→ Your goal:
In the part of the material that opens with the line containing "1920x1080 pixels. At" and closes with the line containing "tap(627, 501)", substitute "file" for "document" and write those lines out again with nothing else altered. Omit the pictures from your answer.
--- begin Data section ---
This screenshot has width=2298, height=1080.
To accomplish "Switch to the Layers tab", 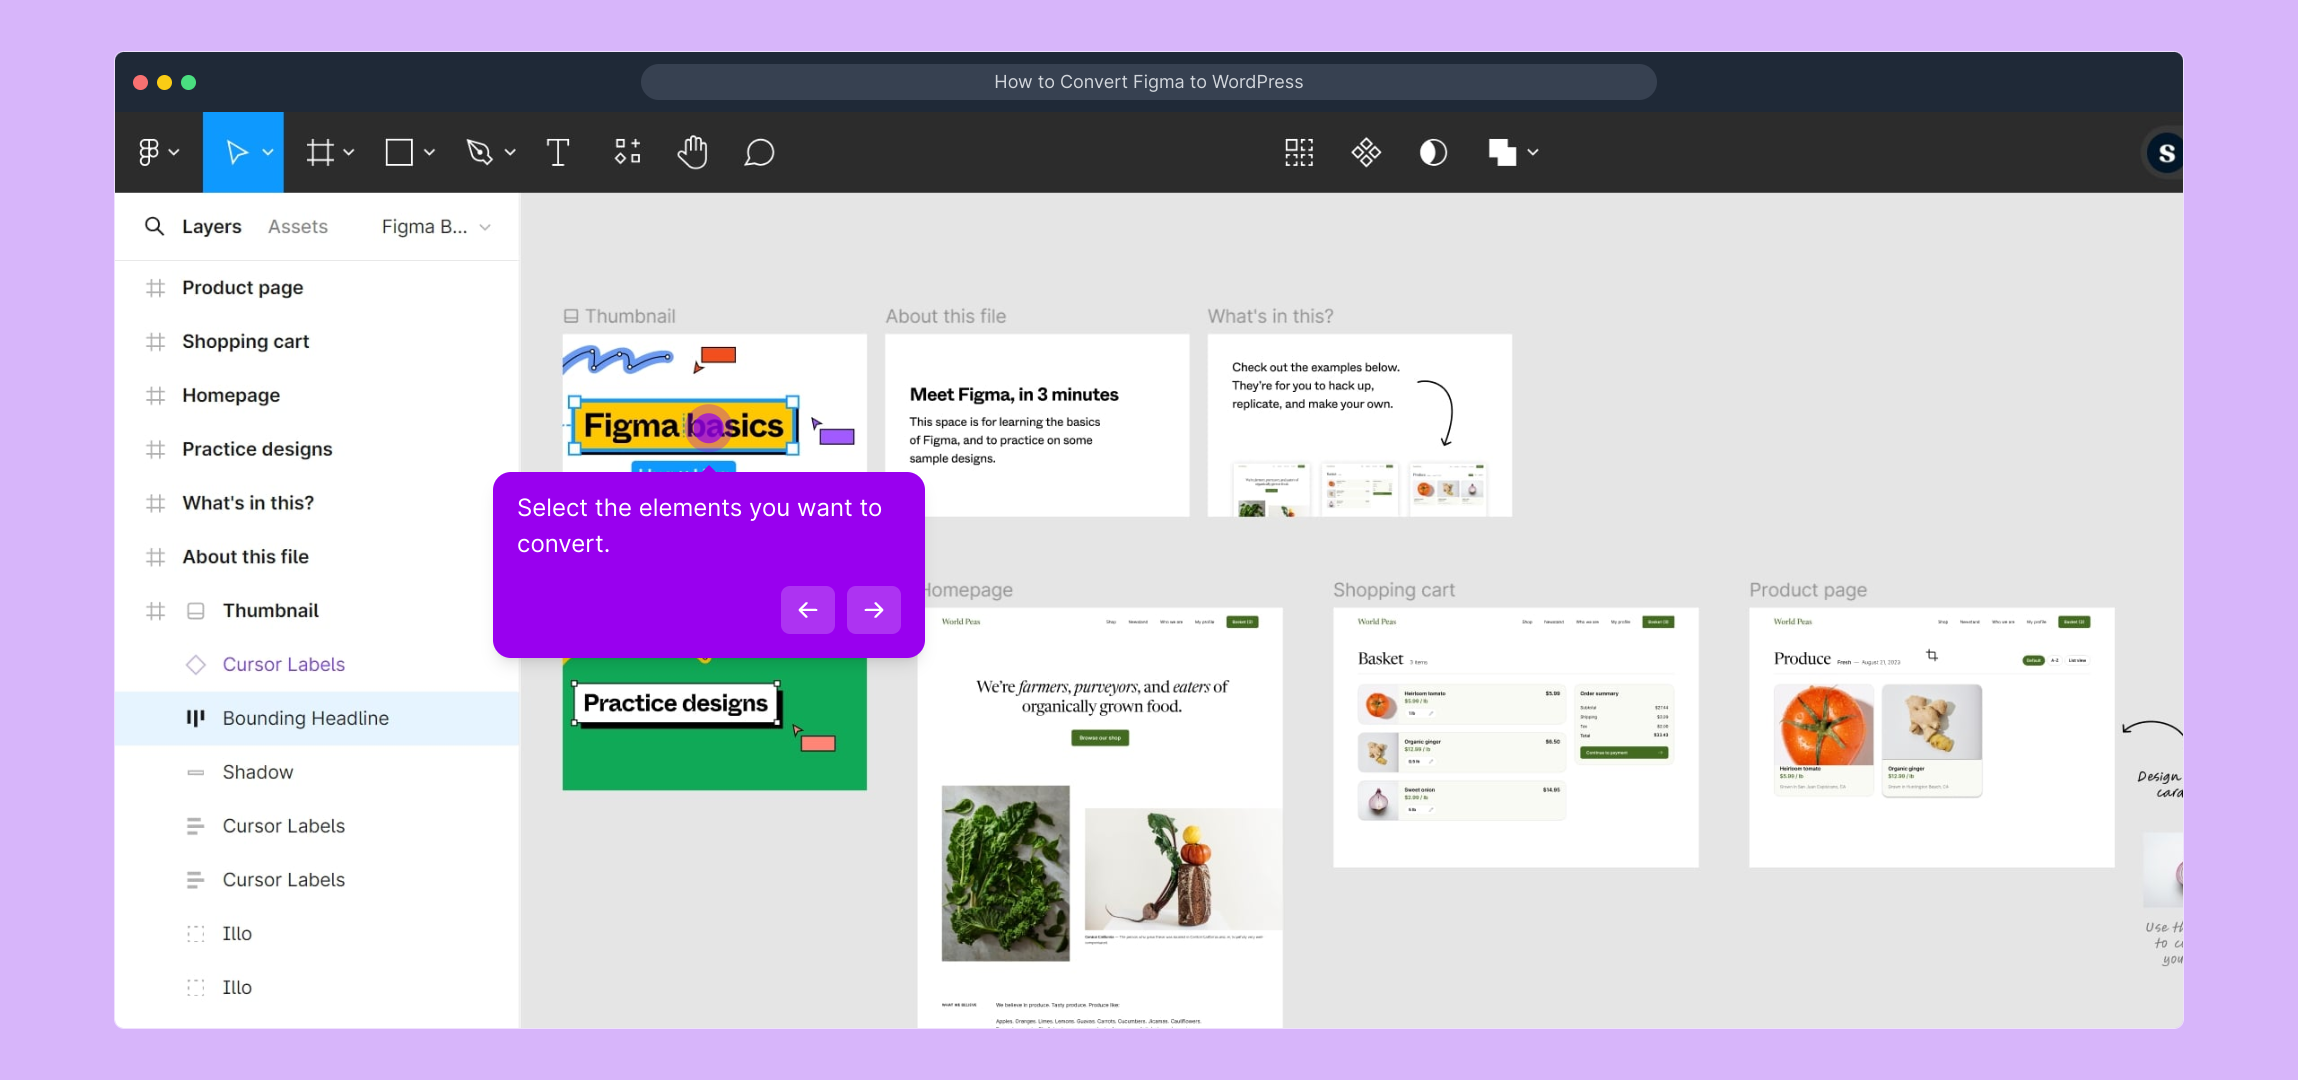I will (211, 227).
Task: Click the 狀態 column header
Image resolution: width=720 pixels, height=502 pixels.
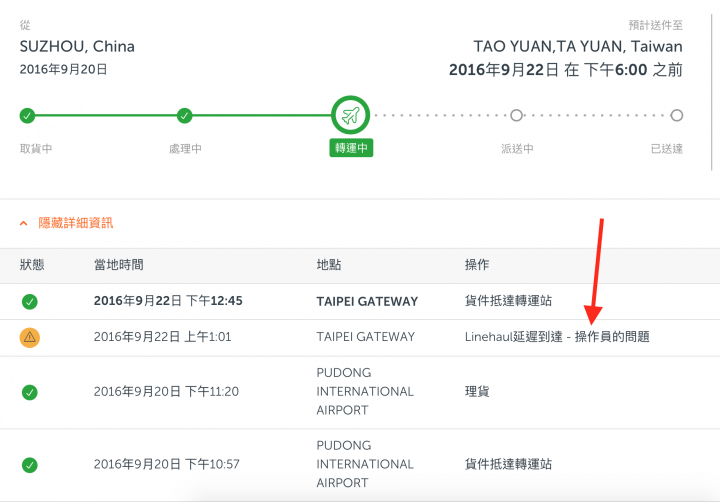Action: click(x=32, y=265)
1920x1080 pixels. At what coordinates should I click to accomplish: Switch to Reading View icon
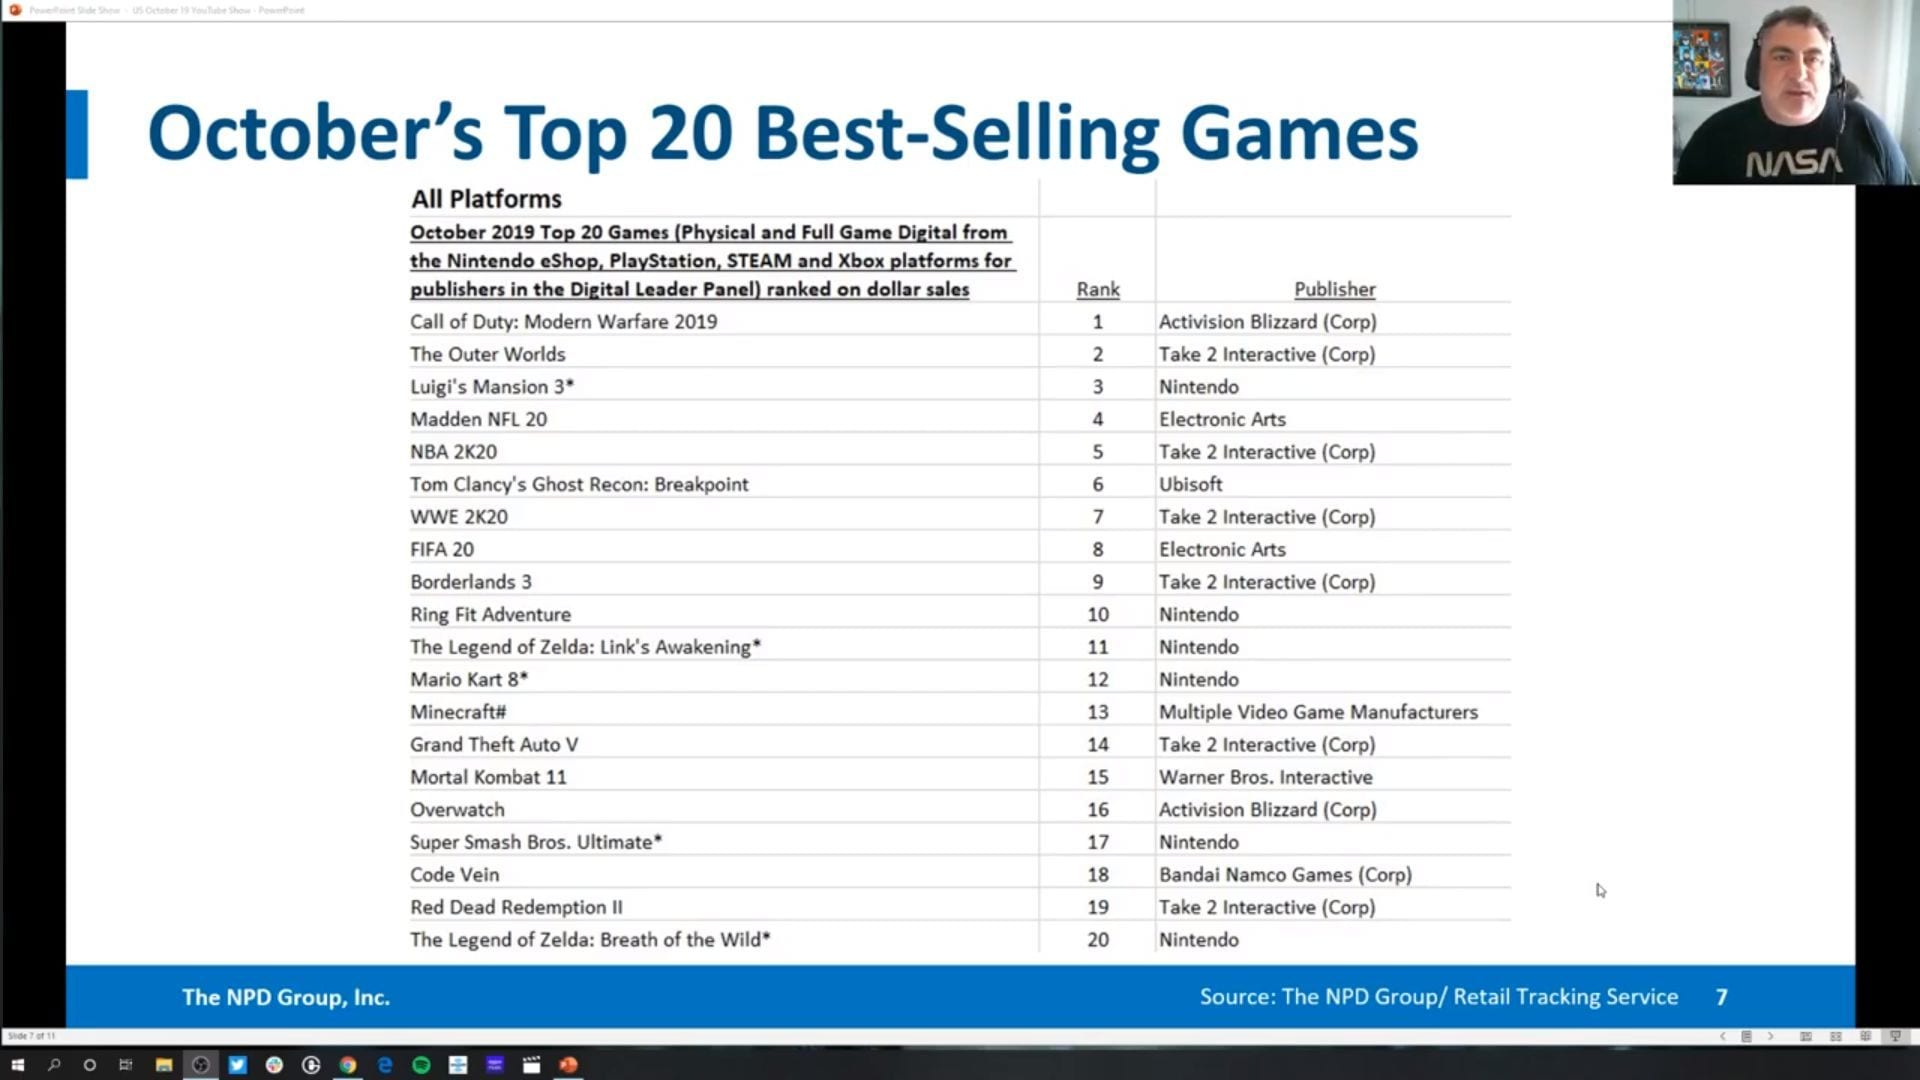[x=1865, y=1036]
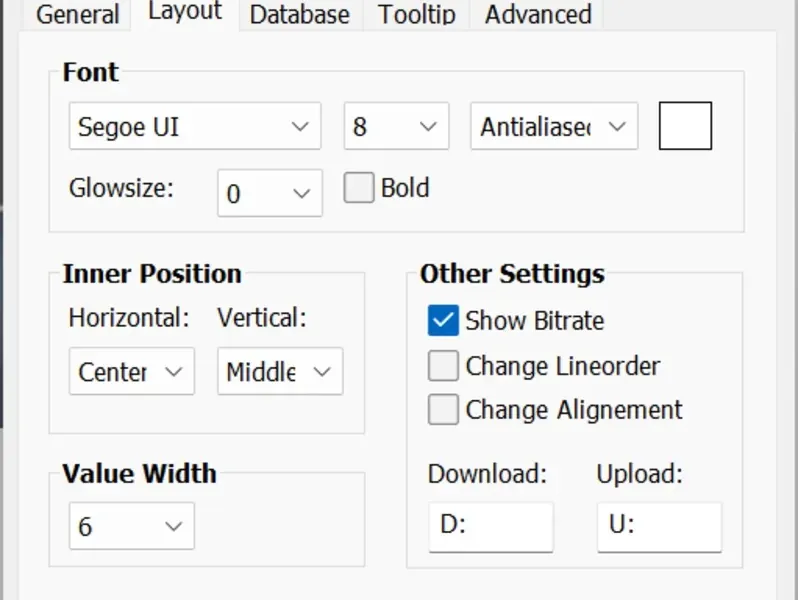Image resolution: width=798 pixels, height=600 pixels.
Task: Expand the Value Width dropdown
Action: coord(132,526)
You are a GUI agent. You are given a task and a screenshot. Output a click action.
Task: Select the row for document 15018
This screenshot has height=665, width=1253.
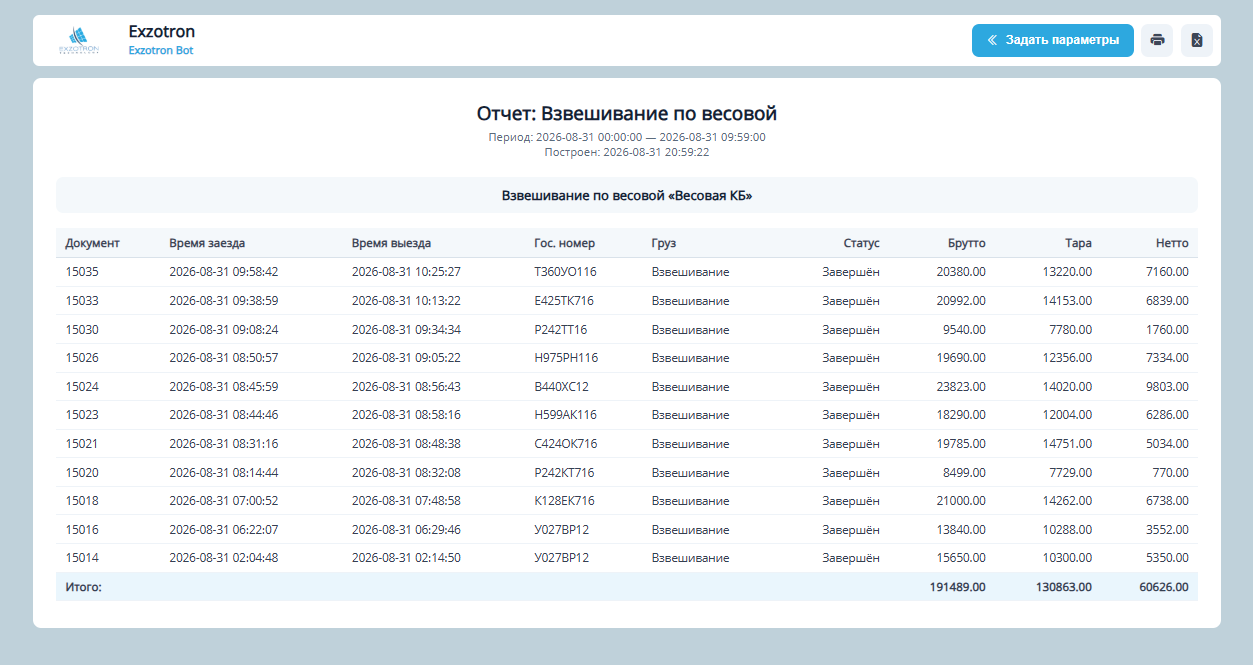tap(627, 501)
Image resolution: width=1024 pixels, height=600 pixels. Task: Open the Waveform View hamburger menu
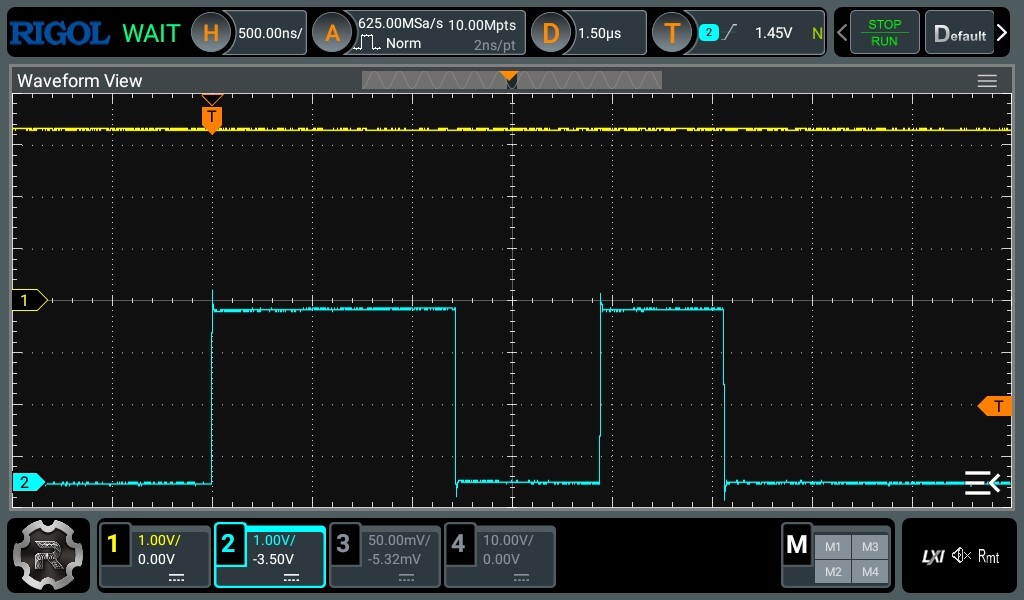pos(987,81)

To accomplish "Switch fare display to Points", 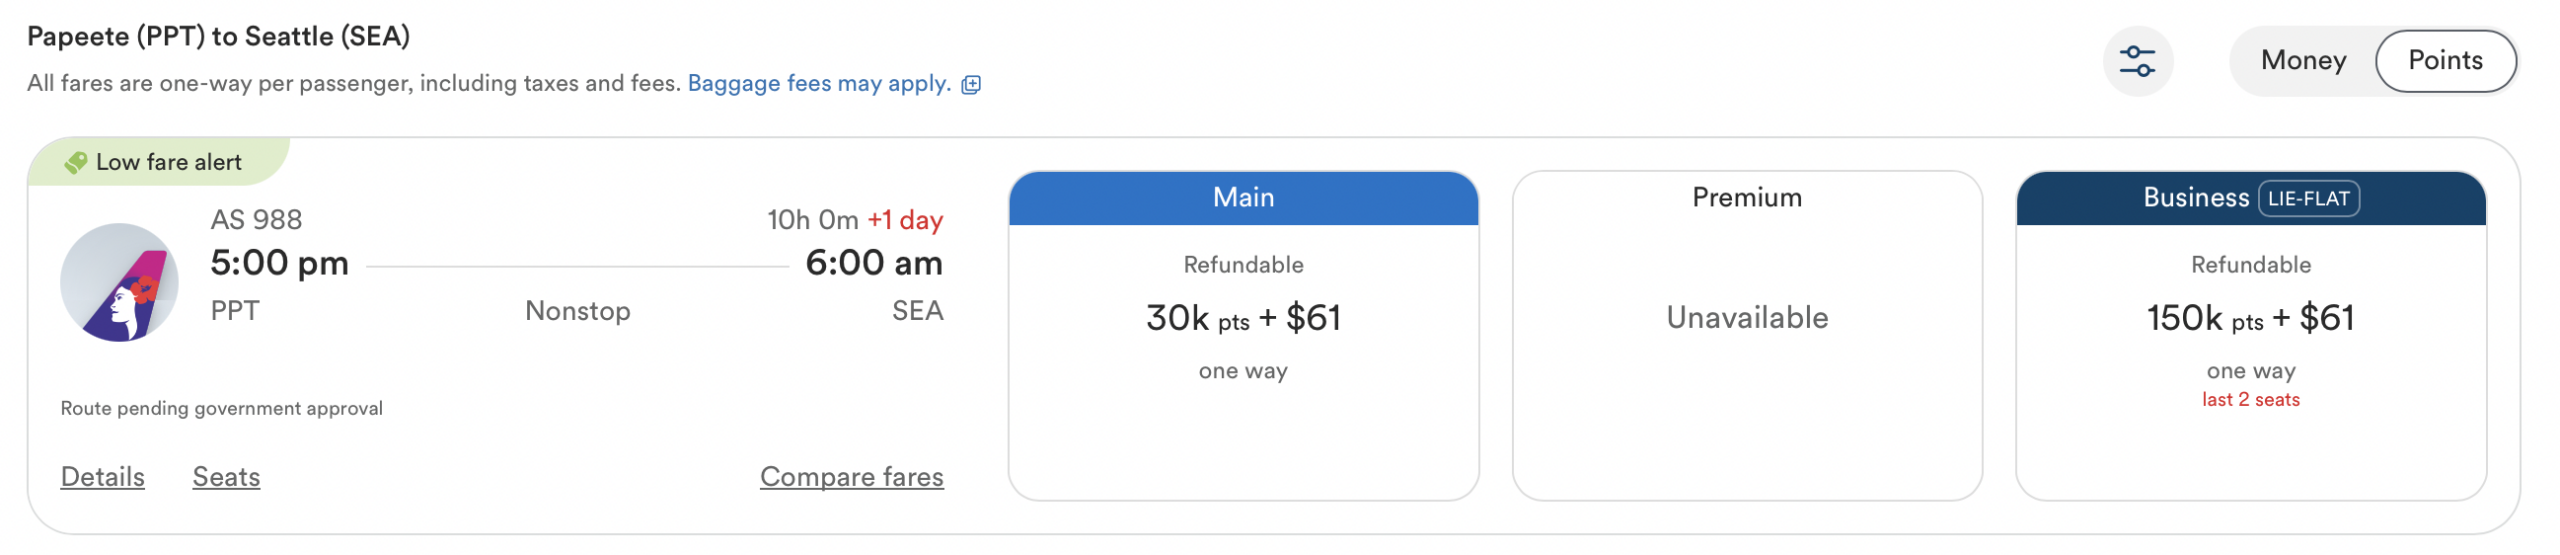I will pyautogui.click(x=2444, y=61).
--- end Data section ---
→ Task response:
1920x1080 pixels. At what coordinates should I click to accomplish: Switch to Reading View icon
[x=1865, y=1036]
Image resolution: width=798 pixels, height=600 pixels.
Task: Expand the Value Width dropdown
Action: coord(132,526)
You are a GUI agent. You are given a task and a screenshot. Output a click action.
Task: Select the row for file 15018
This screenshot has height=665, width=1253.
tap(627, 501)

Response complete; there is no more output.